Stocks are cheap. They are down more than 40% from their peak in October of 2007, and that is in line with their profit decline. But stocks are now selling for less than their replacement cost -- that is, what it costs to build the businesses or build the buildings. That's very important because until profits go up and prices go up for the services of existing businesses, you aren't going to get more competition.
The stocks he likes best are those that are capitalizing on their competitors' problems. To wit:
- People's Bank (PBCT) used to be a small regional bank, but through its risk aversion and access to low-cost deposits, it's now the country's 11th-largest bank, with a market cap of $5.6B and $2.5B in cash which could open up acquisition opportunities.
Other stocks he holds:
- ITC Holdings (ITC) - sometime soon the government will mandate that utilities take a certain percentage of their power from nuclear and wind, which will benefit this electricity-transmission company.
- Wynn Resorts (WYNN) - after a recent share offering, its debt load seems manageable.
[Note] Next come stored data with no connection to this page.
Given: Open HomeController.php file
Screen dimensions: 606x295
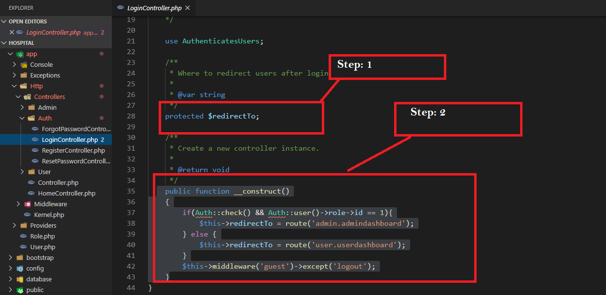Looking at the screenshot, I should (x=66, y=194).
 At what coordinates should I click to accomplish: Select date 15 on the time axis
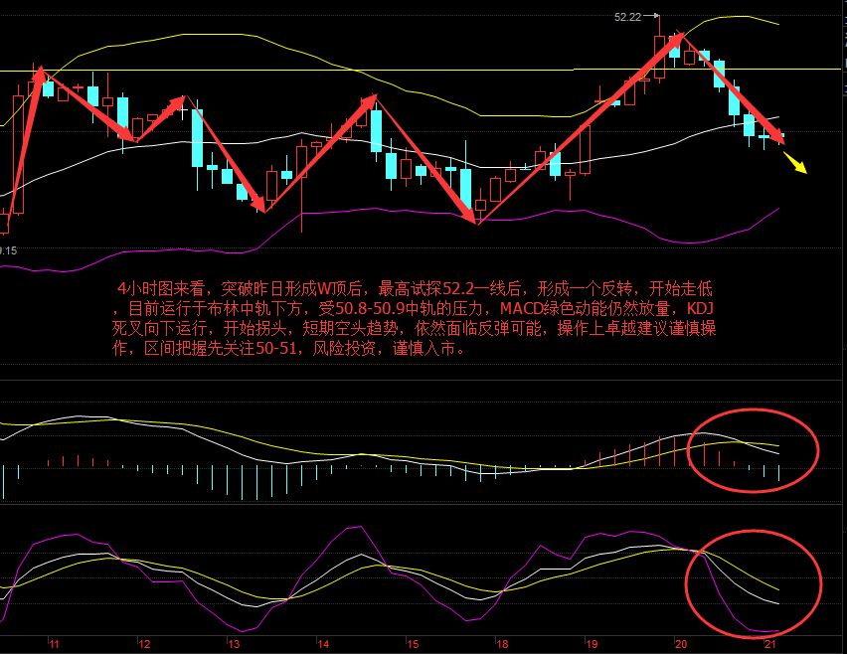413,644
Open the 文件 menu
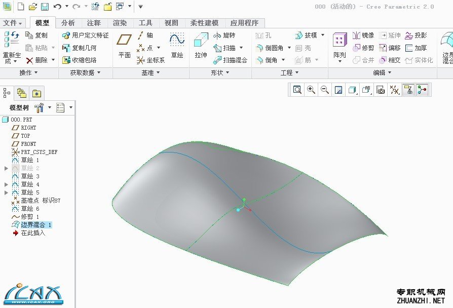453x308 pixels. [x=13, y=23]
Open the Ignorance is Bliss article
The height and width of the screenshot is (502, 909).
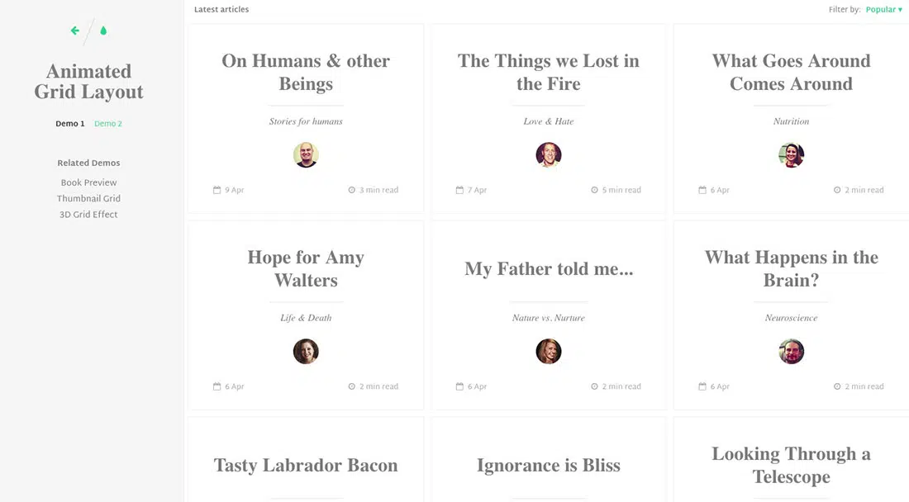(549, 466)
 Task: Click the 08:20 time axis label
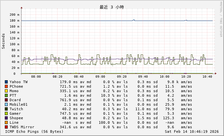(x=57, y=77)
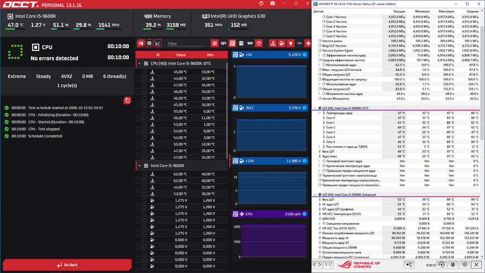This screenshot has height=273, width=485.
Task: Enable checkbox for first 1,275 V row
Action: pos(144,200)
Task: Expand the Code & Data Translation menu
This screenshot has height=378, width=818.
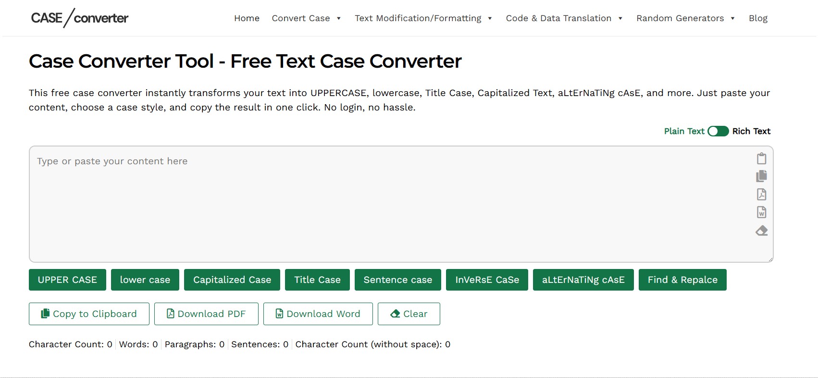Action: point(564,18)
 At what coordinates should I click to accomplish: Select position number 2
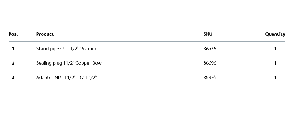pos(13,63)
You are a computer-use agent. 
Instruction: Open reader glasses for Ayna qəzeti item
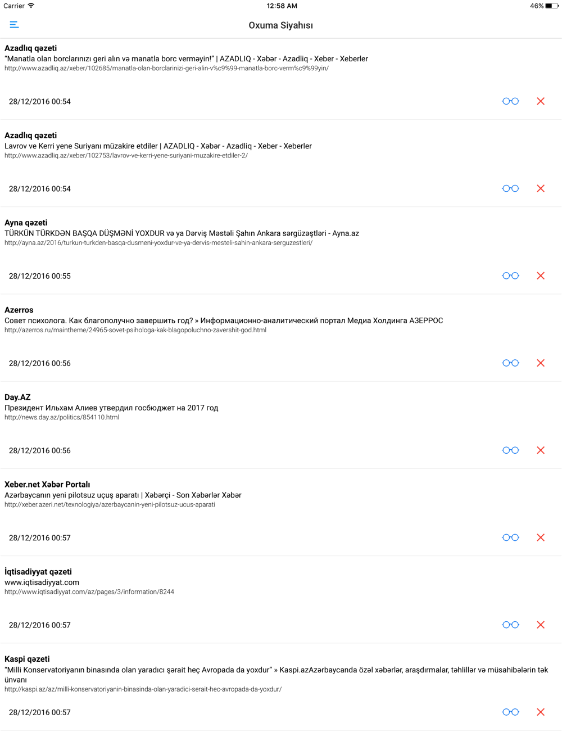510,275
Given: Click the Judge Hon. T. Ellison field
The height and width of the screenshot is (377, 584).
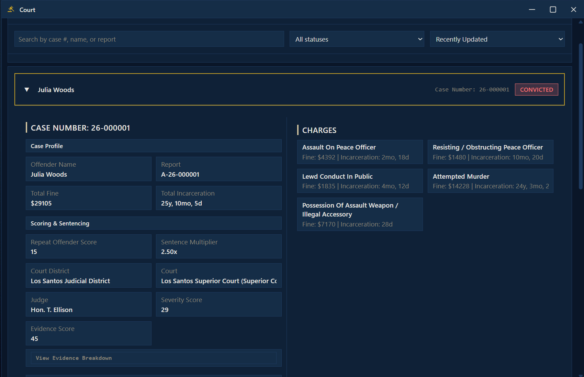Looking at the screenshot, I should coord(88,304).
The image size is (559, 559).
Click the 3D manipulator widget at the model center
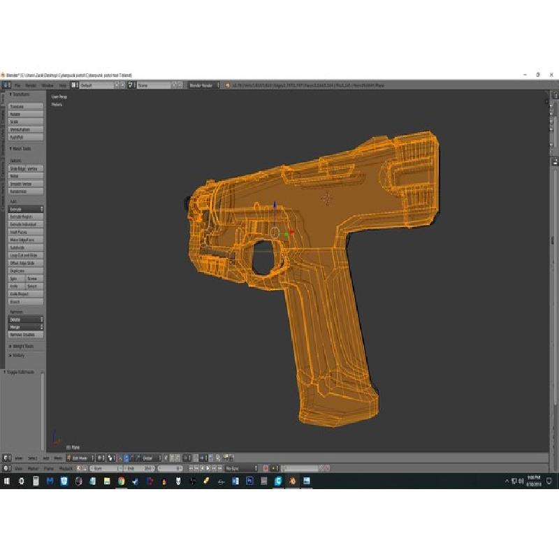[275, 231]
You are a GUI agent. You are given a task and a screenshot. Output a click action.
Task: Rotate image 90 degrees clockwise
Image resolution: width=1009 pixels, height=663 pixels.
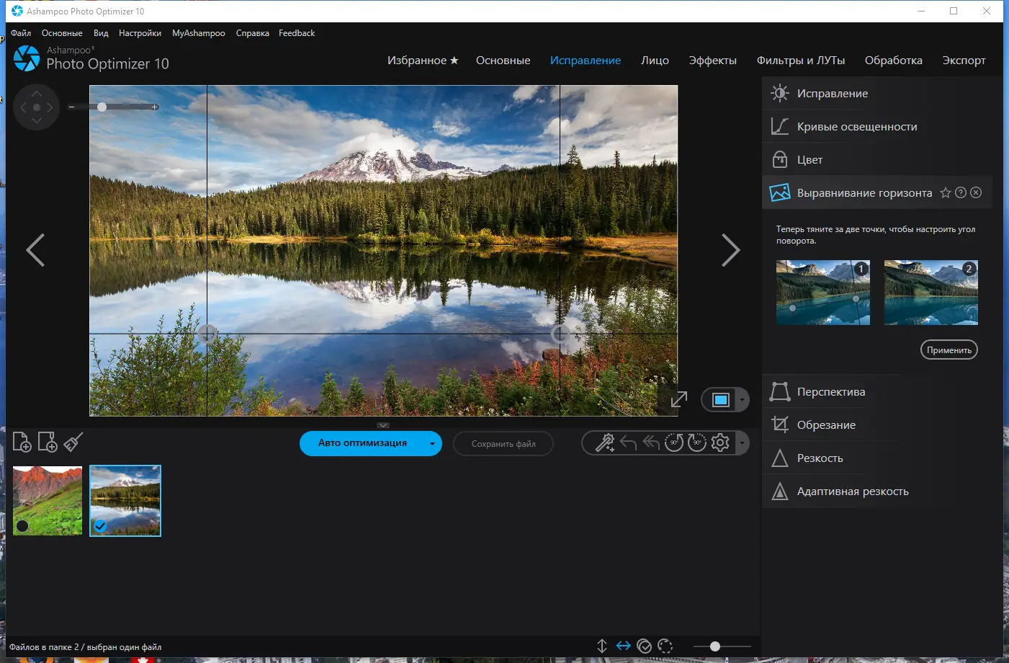697,442
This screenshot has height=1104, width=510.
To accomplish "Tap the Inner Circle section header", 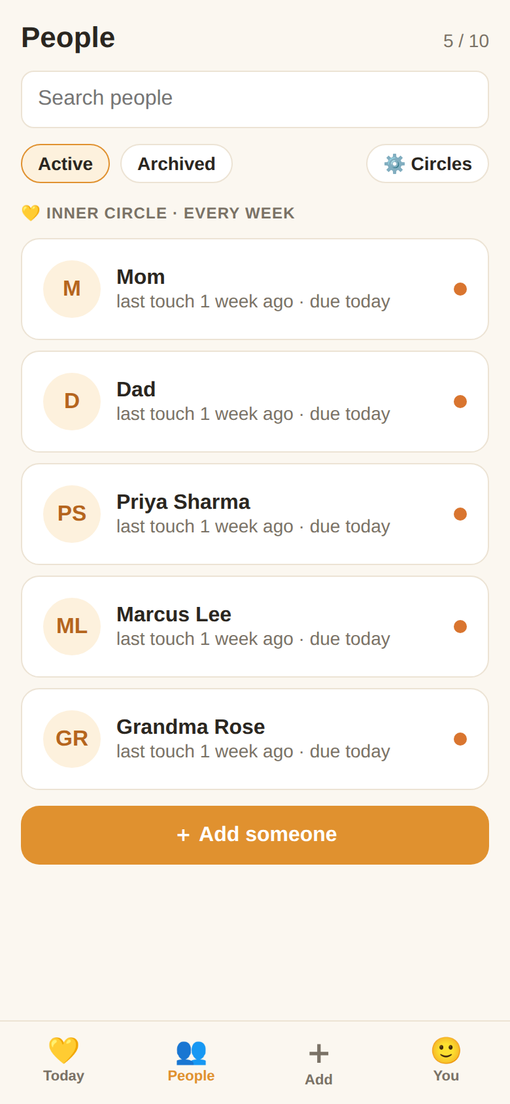I will tap(158, 213).
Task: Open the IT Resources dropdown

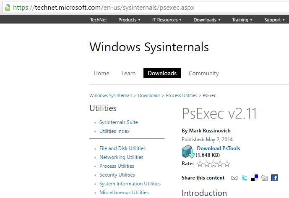Action: [167, 20]
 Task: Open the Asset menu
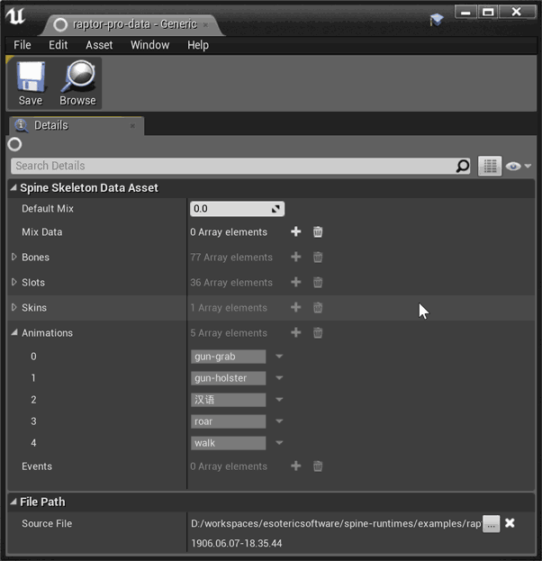[x=99, y=45]
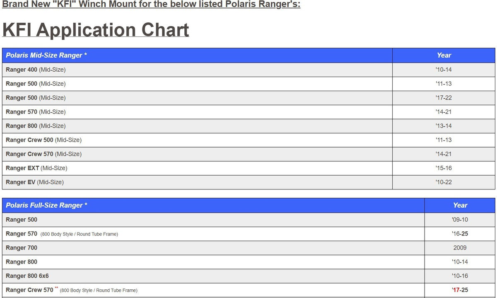Screen dimensions: 497x298
Task: Click the Ranger Crew 500 (Mid-Size) row
Action: (249, 140)
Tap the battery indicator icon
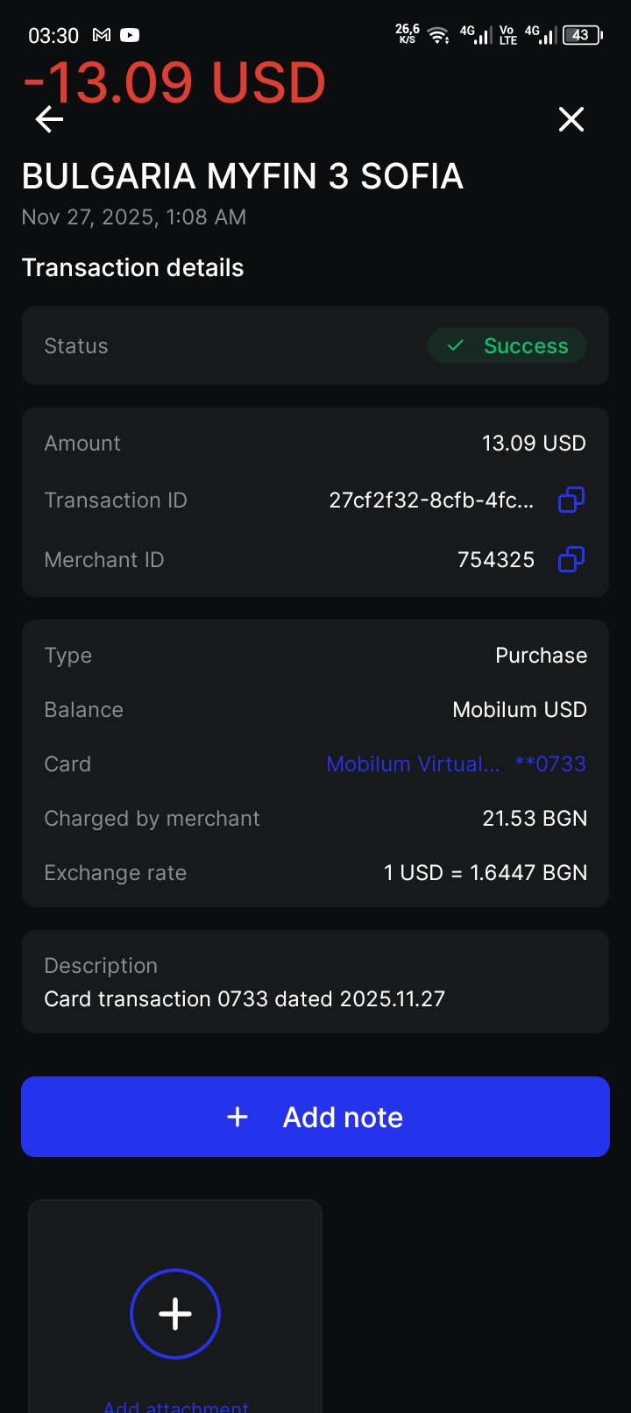The height and width of the screenshot is (1413, 631). click(x=582, y=36)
Trades for a low multiple on trough earnings. Well managed.
- Blue Nile (NILE) - their competitors, mall jewelry retailers, are going out of business.
- DeVry (DV) and Strayer Education (STRA) - state colleges are cutting back on their programs due to budget restraints. Enrollments in private educators are up strongly.
Baron makes an interesting point about active management vs. buying index funds:
With index funds, you are going to be investing in the most successful businesses at that point in time, and at the top of the market you will be massively overweighted in those companies. That was oil and gas in the 1970s and 1980s. In the 1990s, it was technology. Earlier this decade, it would have been financial companies, which you would have invested in at exactly the wrong time. When you invest in our funds or other mutual funds that are actively managed, the idea is that you are going to be investing in businesses that a team of analysts and portfolio managers has carefully chosen.
Keep you eyes on the balance sheet, Baron says, and you'll be okay in the long-run. He 'hopes' stocks will strike new all-time highs within 4-5 years, "and maybe even sooner if we get lucky."
A number of bloggers seem to be encouraged by the ISM's latest manufacturing survey, which surged to its best reading in seven months last week. Both Mark Perry and The Good News Economist believe growth will return to the GDP by Q2 or just after. And Edward Harrison thinks we've hit a manufacturing bottom.
But David Templeton thinks the excitement over the recent upturn is misplaced, and notes that a disproportionate level of cash remains sidelined.